Start of Block

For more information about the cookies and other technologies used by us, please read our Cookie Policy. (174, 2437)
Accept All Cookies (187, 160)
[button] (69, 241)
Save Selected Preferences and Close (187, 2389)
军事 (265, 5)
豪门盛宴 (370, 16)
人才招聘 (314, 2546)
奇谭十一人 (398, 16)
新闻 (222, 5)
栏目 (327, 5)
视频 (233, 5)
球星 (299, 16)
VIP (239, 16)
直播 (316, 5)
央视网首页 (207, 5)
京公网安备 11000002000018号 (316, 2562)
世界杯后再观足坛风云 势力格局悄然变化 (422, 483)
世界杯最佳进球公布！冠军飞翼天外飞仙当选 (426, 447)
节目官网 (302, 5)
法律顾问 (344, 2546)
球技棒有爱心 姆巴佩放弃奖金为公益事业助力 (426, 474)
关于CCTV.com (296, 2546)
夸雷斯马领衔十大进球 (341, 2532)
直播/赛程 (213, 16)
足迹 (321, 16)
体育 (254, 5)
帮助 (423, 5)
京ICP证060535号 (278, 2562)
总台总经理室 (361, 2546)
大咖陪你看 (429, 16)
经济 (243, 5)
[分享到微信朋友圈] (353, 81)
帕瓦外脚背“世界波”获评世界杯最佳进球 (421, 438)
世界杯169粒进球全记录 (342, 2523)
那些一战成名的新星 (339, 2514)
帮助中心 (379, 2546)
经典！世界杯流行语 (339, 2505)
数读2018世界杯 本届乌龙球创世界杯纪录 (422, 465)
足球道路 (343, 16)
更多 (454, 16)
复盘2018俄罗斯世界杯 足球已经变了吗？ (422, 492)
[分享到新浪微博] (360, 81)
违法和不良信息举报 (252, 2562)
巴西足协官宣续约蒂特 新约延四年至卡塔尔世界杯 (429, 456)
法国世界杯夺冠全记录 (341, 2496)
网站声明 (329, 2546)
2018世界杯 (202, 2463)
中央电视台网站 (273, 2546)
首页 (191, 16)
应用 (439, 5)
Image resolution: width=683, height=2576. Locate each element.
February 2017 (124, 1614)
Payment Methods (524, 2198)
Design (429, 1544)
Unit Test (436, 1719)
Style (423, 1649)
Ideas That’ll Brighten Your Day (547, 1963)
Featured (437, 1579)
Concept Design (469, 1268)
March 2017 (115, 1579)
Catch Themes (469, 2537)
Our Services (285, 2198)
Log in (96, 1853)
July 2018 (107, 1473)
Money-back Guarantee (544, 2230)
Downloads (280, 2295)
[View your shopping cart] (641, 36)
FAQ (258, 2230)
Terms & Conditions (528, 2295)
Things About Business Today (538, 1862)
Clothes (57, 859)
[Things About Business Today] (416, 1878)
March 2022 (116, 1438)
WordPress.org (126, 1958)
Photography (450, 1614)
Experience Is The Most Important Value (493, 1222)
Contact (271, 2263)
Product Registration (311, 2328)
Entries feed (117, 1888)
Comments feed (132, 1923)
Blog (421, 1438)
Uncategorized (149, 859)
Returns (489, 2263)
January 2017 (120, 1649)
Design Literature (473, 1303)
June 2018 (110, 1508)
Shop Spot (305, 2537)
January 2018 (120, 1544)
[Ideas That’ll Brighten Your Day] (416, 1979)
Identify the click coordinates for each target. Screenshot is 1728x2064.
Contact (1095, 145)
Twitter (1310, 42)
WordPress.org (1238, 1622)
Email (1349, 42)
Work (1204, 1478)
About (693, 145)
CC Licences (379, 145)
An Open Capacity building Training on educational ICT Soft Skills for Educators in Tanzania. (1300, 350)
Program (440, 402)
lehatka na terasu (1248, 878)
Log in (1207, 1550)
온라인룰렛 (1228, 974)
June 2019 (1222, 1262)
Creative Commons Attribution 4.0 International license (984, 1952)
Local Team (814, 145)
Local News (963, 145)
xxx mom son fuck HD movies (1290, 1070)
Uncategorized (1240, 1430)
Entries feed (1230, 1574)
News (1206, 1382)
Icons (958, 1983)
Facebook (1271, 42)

End of Block

AIM OF THE EXERCISE:
Beginning with the line above that contains "Payment Methods (524, 2198)", copy each line exactly up to and including the line that contains "Experience Is The", and go no further.

EXERCISE ANSWER:
Payment Methods (524, 2198)
Design (429, 1544)
Unit Test (436, 1719)
Style (423, 1649)
Ideas That’ll Brighten Your Day (547, 1963)
Featured (437, 1579)
Concept Design (469, 1268)
March 2017 (115, 1579)
Catch Themes (469, 2537)
Our Services (285, 2198)
Log in (96, 1853)
July 2018 (107, 1473)
Money-back Guarantee (544, 2230)
Downloads (280, 2295)
[View your shopping cart] (641, 36)
FAQ (258, 2230)
Terms & Conditions (528, 2295)
Things About Business Today (538, 1862)
Clothes (57, 859)
[Things About Business Today] (416, 1878)
March 2022 (116, 1438)
WordPress.org (126, 1958)
Photography (450, 1614)
Experience Is The Most Important Value (493, 1222)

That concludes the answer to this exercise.